Republicans in both the House and Senate walked away from negotiations two weeks ago, as Democrats pushed for transportation funding reform to be introduced before June.
In delivering the weekly message, House Minority Leader Danny Short says more concessions need to be made on spending cuts to earn backing from the GOP.
“Lawmakers who choose to enact higher taxes and fees, without making the tough choices to reduce costs, are shirking their duty to the people they serve,” said Short.
Legislators will reconvene next month after they begin to finalize the state budget. Democrats will need one Republican vote to pass the bill in the state Senate.
Full text of weekly GOP message:
I’m State House Minority Leader Danny Short, speaking to you from Georgetown.
The state’s Transportation Trust Fund is financed by vehicle-related taxes, fees, and tolls and pays for road and bridge construction. However, the Fund has failed to grow as fast as needed, creating a backlog of delayed and threatened projects.
General Assembly Republicans continue to support a bipartisan, holistic approach to solving this funding challenge.
Despite negotiations between Republicans and Democrats to find a mutually acceptable long-term answer, House Democrats on Thursday unilaterally passed a bill hiking 14 vehicle-related fees. The measure would impose 24-million-dollars in additional annual costs on Delaware residents and businesses.
We have repeatedly maintained that if you want to increase taxes and fees, it is irresponsible not to also look at expenses.

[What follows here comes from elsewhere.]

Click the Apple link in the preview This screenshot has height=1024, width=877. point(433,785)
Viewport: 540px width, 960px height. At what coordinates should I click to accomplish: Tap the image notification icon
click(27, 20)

We have proposed reforming the system that sets wages for workers employed on state projects. The system is badly flawed, needlessly wasting tens-of-millions of dollars annually on artificially high wages.
We also advocate moving the Department of Transportation’s operating budget out of the Transportation Trust Fund and back to the General Fund, where it was 25 years ago. Making the transition over seven years, in equal installments, would collectively free-up more than $1 billion for road construction.
While challenging, this move would solve the long-term structural funding problem, without the need for higher vehicle fees, a gas tax hike, or additional borrowing.
We recently proposed the formation of a cost-containment committee to trim state government expenses. This committee holds the promise of finding the cost-savings needed to help transition DelDOT’s budget.
Lawmakers who choose to enact higher taxes and fees, without making the tough choices to reduce costs, are shirking their duty to the people they serve.